Furthermore, 60% to 70% of adolescents and young adults with major depression do not receive any mental health care. While inappropriate use is certainly a concern, the major problem appears to be underuse, not overuse, of all mental health treatments leaving the increased risk from major depression unanswered. These data support a formal re-evaluation of the risks and benefits of the boxed antidepressant warnings, FDA’s strongest type of communications about a drug or drug class.
We recommend the current boxed warnings be lifted entirely or “demoted” to the long list of routine warnings contained in product labeling. The risks of non-treatment and under-treatment of major depression exceed those of the warnings falsely asserting their role in increased suicide among young people.
Q: What is unique about this study?
A: This is the first long-term study to investigate whether suicide deaths in the U.S. increased among adolescents and young adults following the antidepressant warnings and the accompanying declines in depression diagnosis and treatment already demonstrated in large quasi-experimental studies.

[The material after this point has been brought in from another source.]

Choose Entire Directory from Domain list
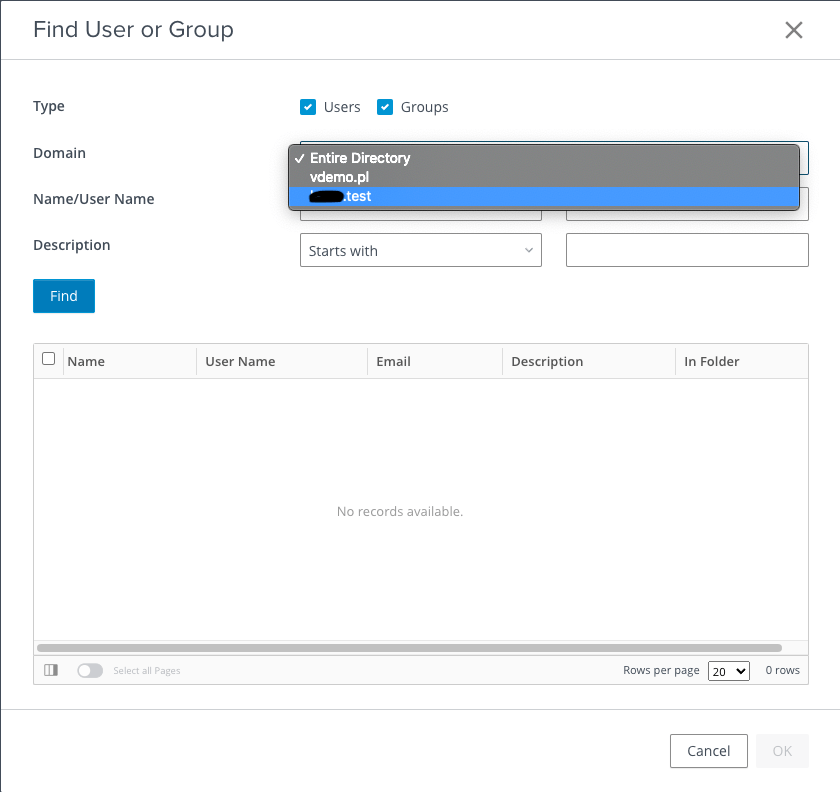840x792 pixels. (359, 158)
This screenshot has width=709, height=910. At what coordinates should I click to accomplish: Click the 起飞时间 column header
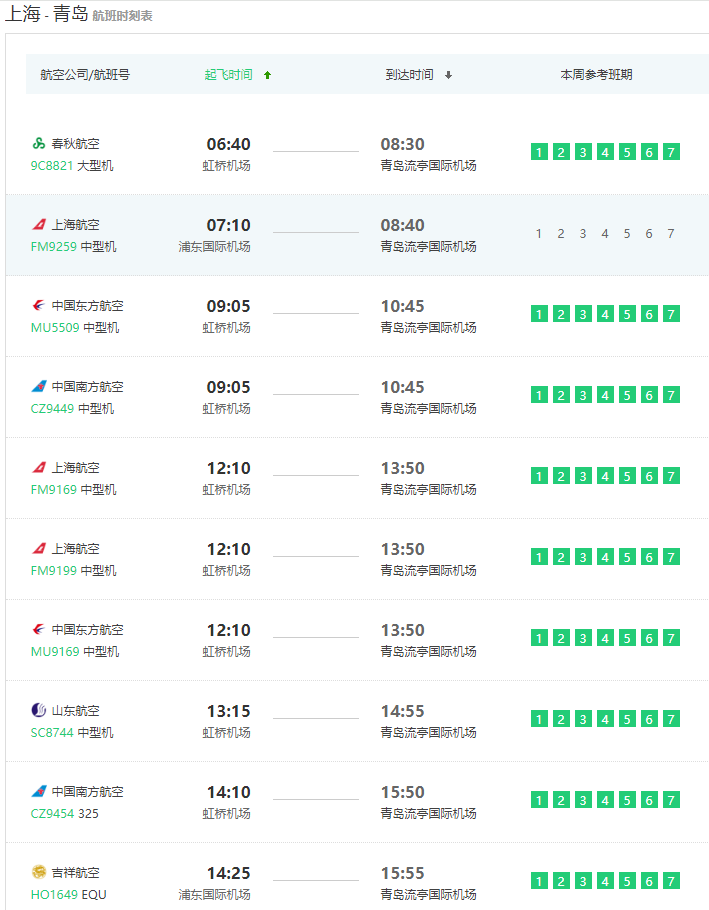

Q: You cite that for this particular issue, a randomized trial is infeasible. Tell us how the study was conducted, and why.
A: We used an interrupted times series design, which can provide powerful evidence of policy effects when randomization is not possible, because it measures effects of interruptions in trends soon after interventions, and we controlled for a 13-year stable downward trend in the pre-warning period.
When a nationwide warning like this receives worldwide media attention, it becomes impossible to conduct randomized controlled trials to study the effects.
Q: Your study addresses the increase in suicide deaths, while other studies using the same methods have shown that the warnings caused outcomes that typically precede suicide. Can comparisons be drawn between these studies, especially in relation to the timing and shape of the effects of these studies?
A: Yes. A number of strong interrupted time-series studies (led by Libby, Busch, Kurian, and Gibbons to name a few) showed that the warnings reduced diagnosis of major depression, and drug and non-drug mental health treatment; these are intermediate outcomes that predict suicide. These data add to the evidence of an association between the antidepressant warnings and increased suicide deaths.
The most striking intermediate outcome was the increase in suicide attempts demonstrated by our study in The BMJ in 2014. It is remarkable how similar the post warning trends in attempts are to the suicide deaths in this new study. The findings, from different data, validate one other.